══ EXCERPTED RECORDS ══
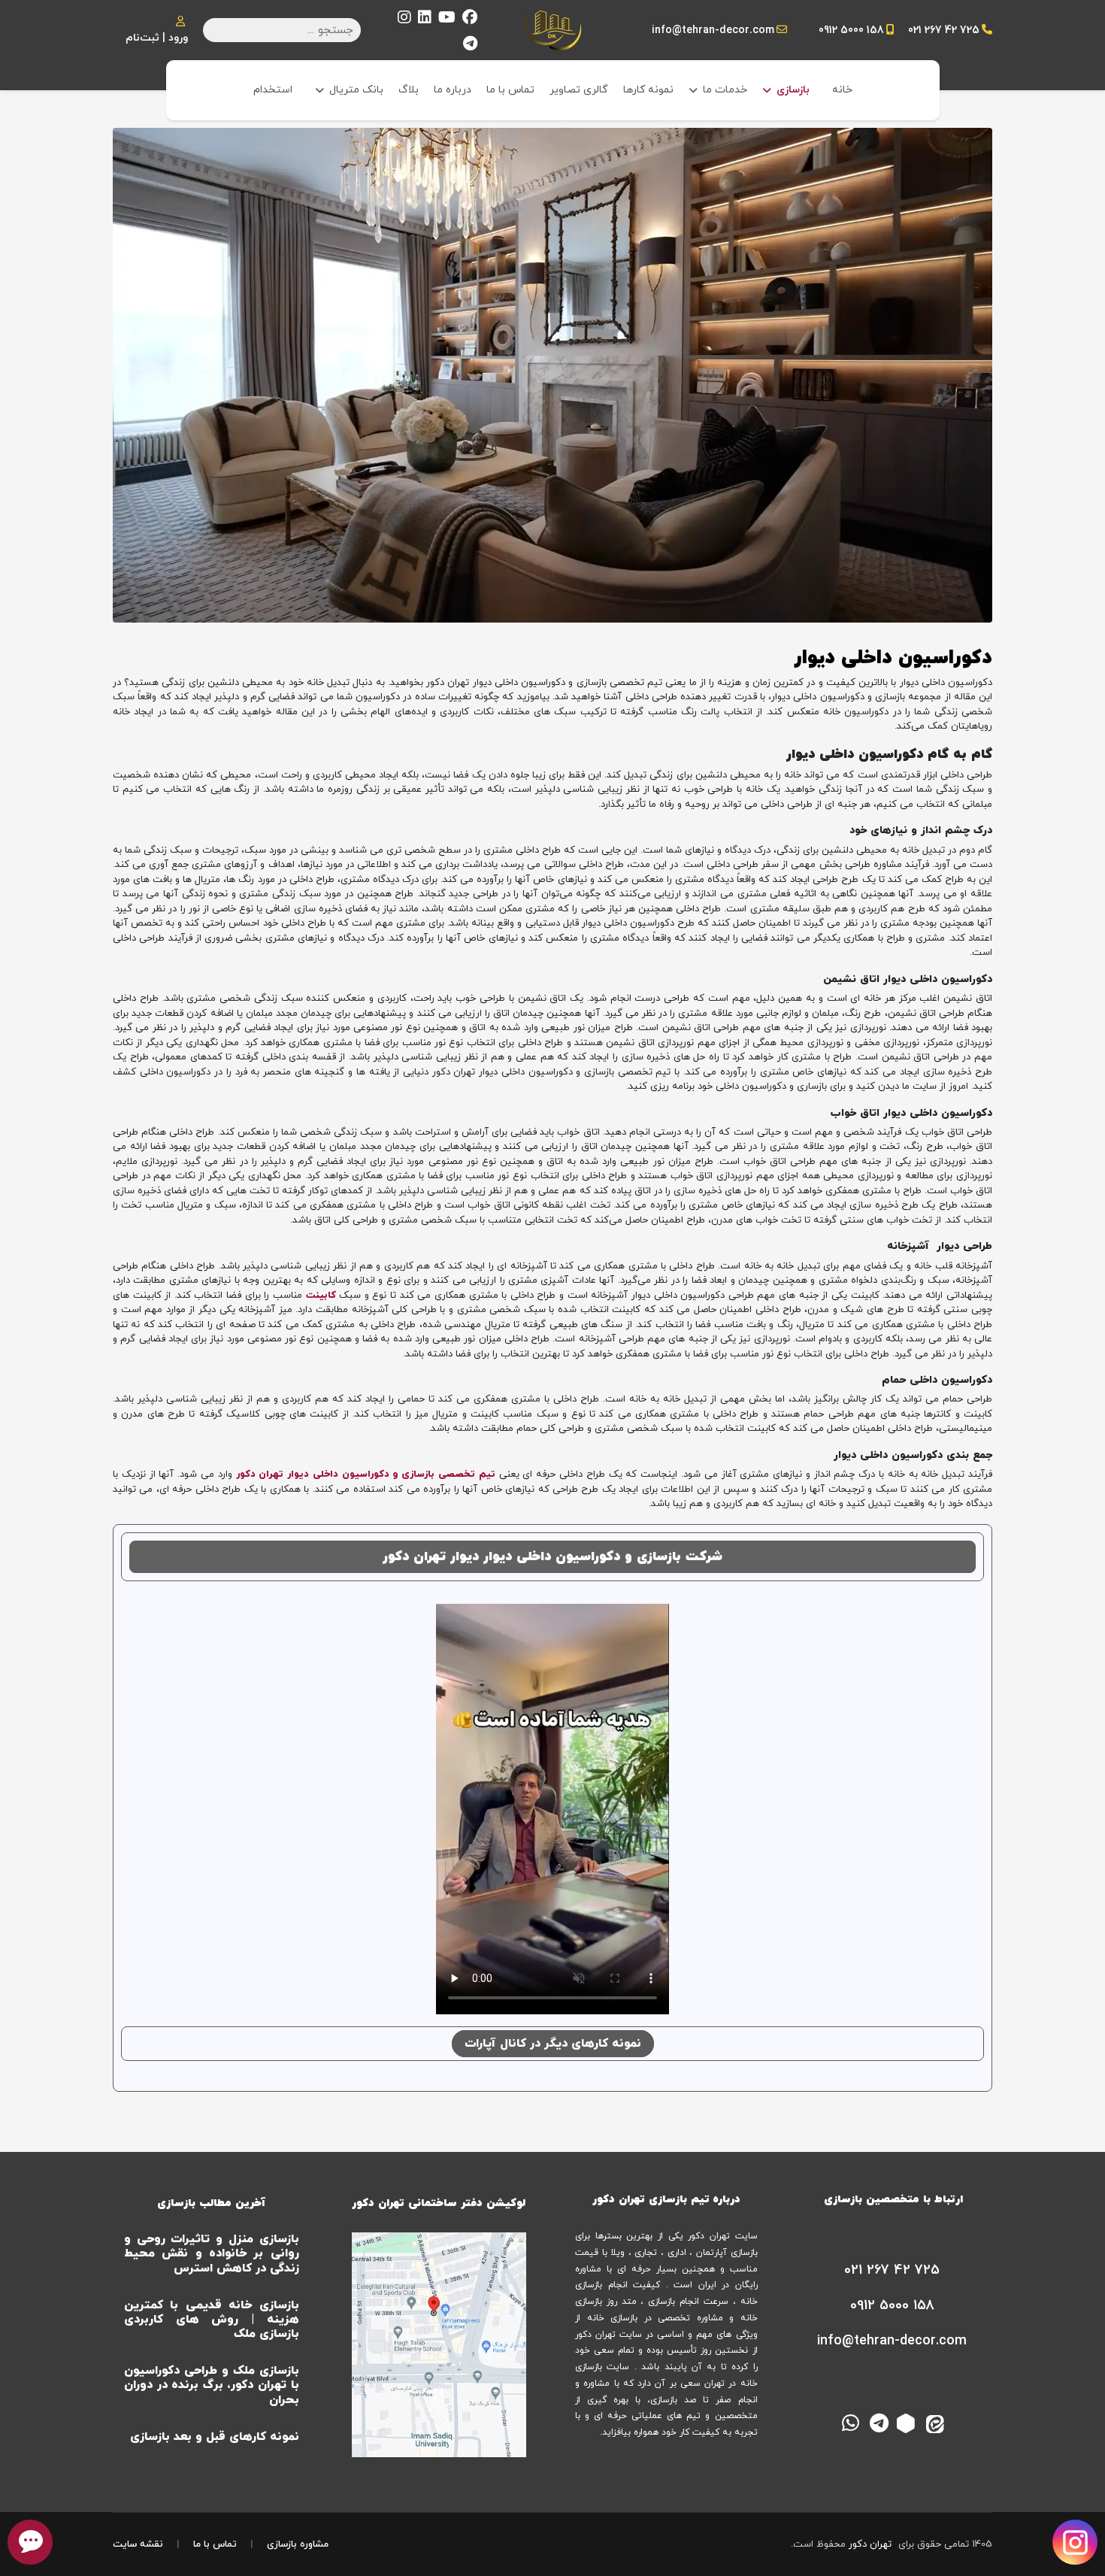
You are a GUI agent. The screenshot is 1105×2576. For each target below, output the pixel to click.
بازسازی (793, 90)
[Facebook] (469, 18)
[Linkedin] (424, 18)
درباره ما (452, 90)
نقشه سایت (138, 2544)
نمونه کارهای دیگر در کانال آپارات (553, 2043)
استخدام (272, 90)
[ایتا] (936, 2422)
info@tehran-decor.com (713, 30)
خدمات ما (725, 90)
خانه (842, 90)
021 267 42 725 (943, 30)
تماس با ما (510, 90)
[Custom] (470, 45)
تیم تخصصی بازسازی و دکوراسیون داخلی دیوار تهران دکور (365, 1474)
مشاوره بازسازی (297, 2544)
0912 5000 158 (851, 30)
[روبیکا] (908, 2422)
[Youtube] (447, 18)
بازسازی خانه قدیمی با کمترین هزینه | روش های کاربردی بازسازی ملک (211, 2319)
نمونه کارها (648, 90)
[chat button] (30, 2542)
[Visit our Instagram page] (1074, 2542)
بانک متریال (356, 90)
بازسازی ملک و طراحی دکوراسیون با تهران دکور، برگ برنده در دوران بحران (211, 2385)
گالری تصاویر (578, 90)
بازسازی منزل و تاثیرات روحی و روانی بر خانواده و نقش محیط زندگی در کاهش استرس (211, 2253)
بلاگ (408, 90)
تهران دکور (870, 2544)
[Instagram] (404, 18)
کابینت (321, 1295)
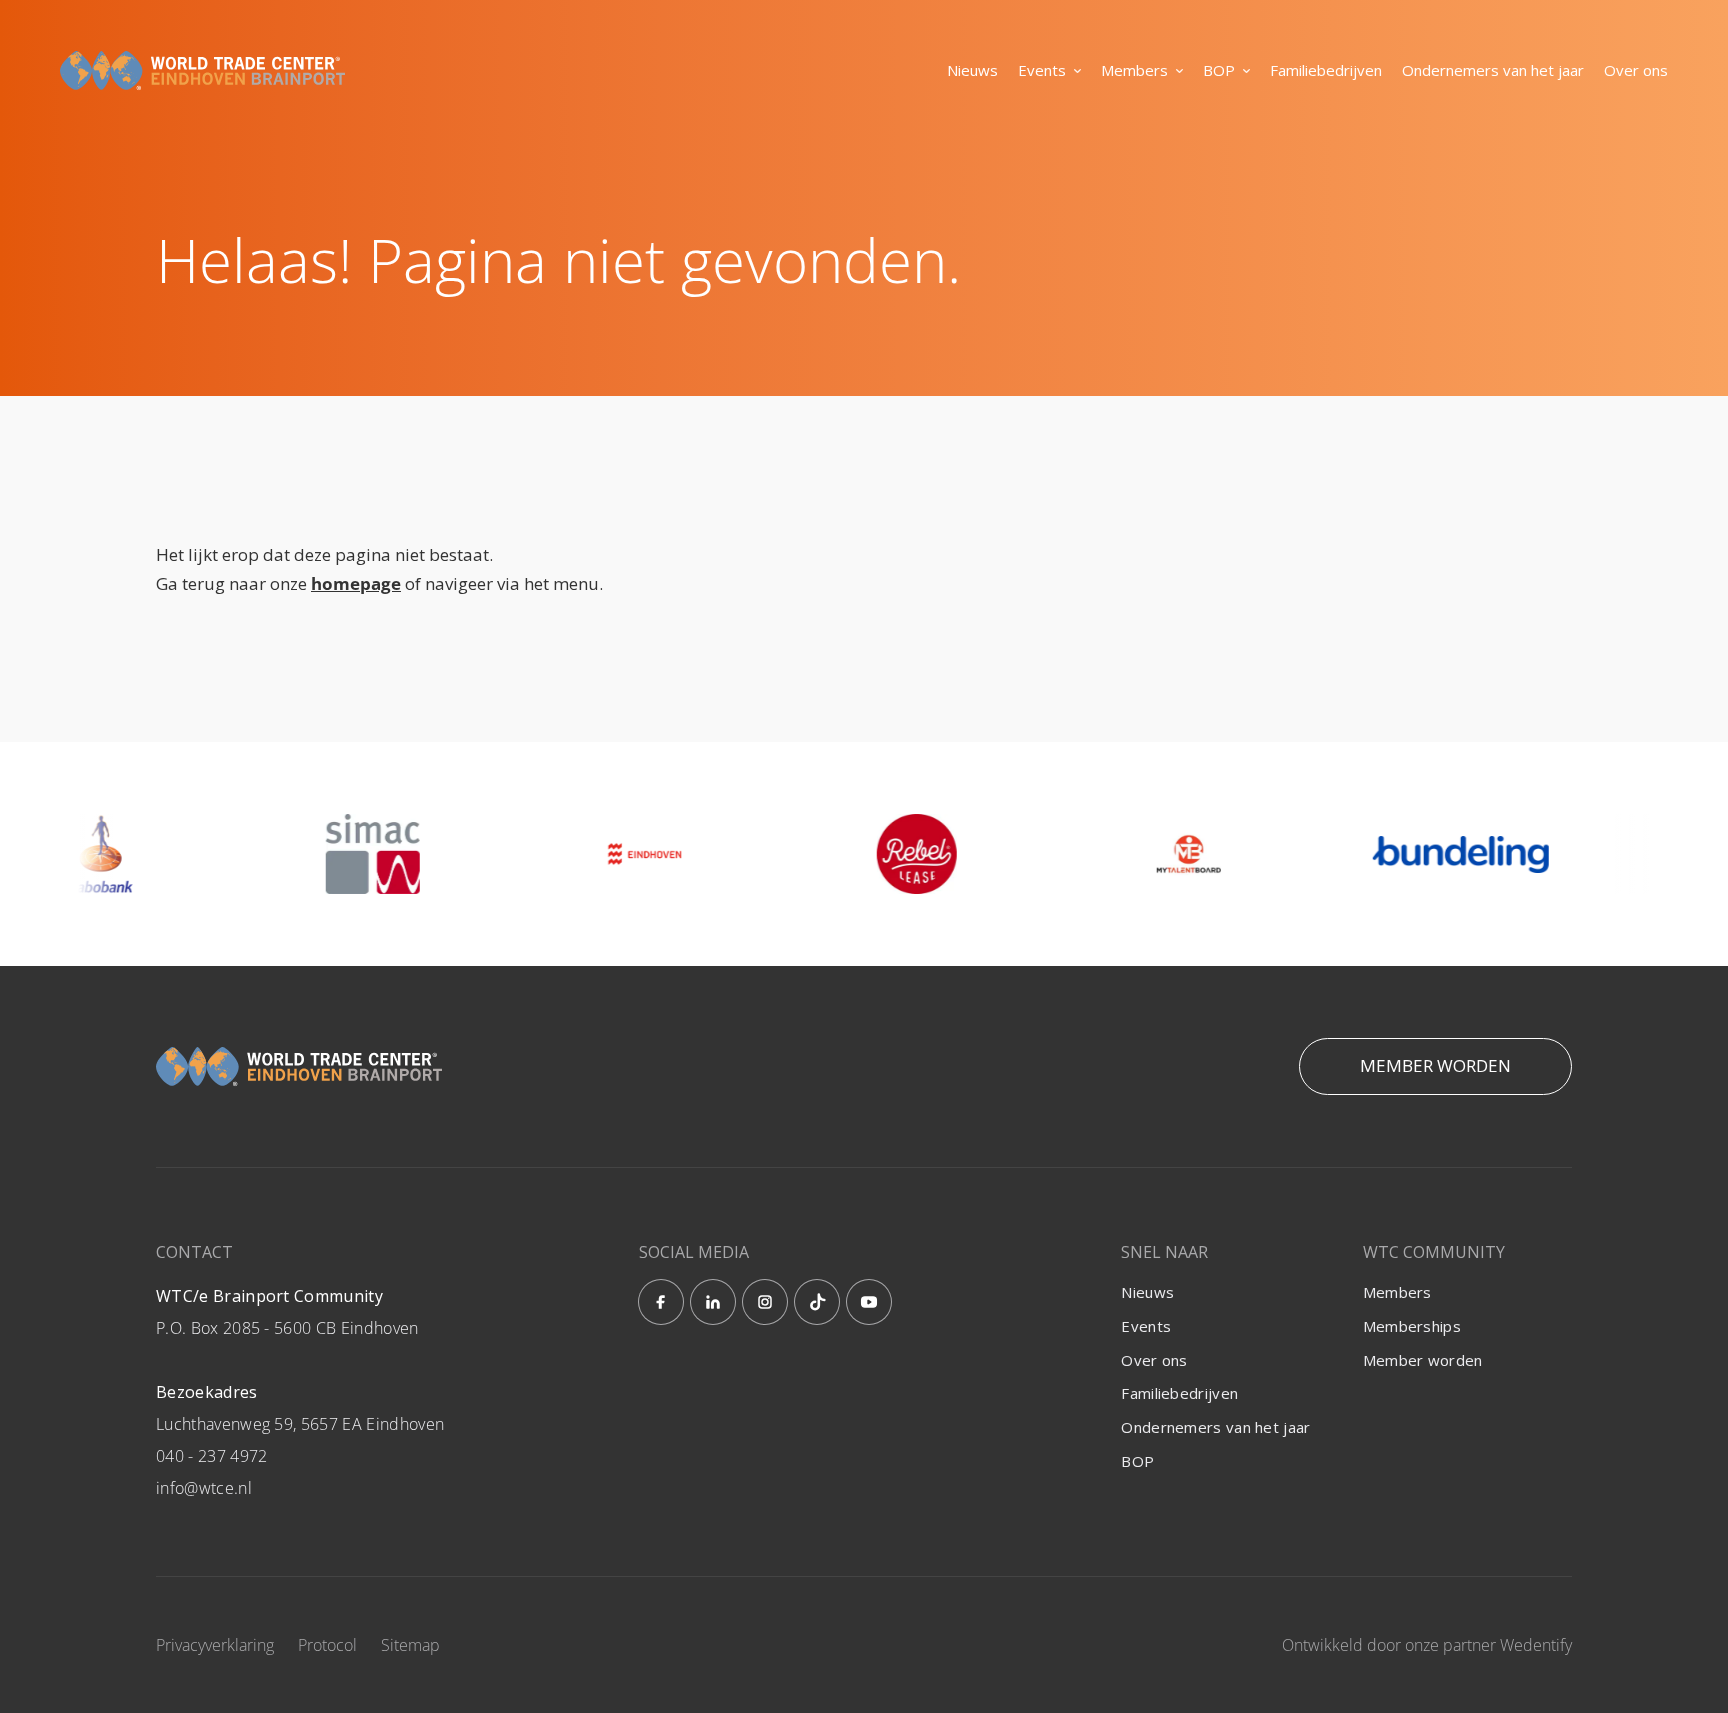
═══
_ACTIVITY_
Reproduce all entries without any change, and omit the pictures.

_ANSWER BOX_
You are a GUI agent. The screenshot is 1105×2576. For each target below, output the pixel to click.
بازسازی (793, 90)
[Facebook] (469, 18)
[Linkedin] (424, 18)
درباره ما (452, 90)
نقشه سایت (138, 2544)
نمونه کارهای دیگر در کانال آپارات (553, 2043)
استخدام (272, 90)
[ایتا] (936, 2422)
info@tehran-decor.com (713, 30)
خدمات ما (725, 90)
خانه (842, 90)
021 267 42 725 (943, 30)
تماس با ما (510, 90)
[Custom] (470, 45)
تیم تخصصی بازسازی و دکوراسیون داخلی دیوار تهران دکور (365, 1474)
مشاوره بازسازی (297, 2544)
0912 5000 158 (851, 30)
[روبیکا] (908, 2422)
[Youtube] (447, 18)
بازسازی خانه قدیمی با کمترین هزینه | روش های کاربردی بازسازی ملک (211, 2319)
نمونه کارها (648, 90)
[chat button] (30, 2542)
[Visit our Instagram page] (1074, 2542)
بانک متریال (356, 90)
بازسازی ملک و طراحی دکوراسیون با تهران دکور، برگ برنده در دوران بحران (211, 2385)
گالری تصاویر (578, 90)
بازسازی منزل و تاثیرات روحی و روانی بر خانواده و نقش محیط زندگی در کاهش استرس (211, 2253)
بلاگ (408, 90)
تهران دکور (870, 2544)
[Instagram] (404, 18)
کابینت (321, 1295)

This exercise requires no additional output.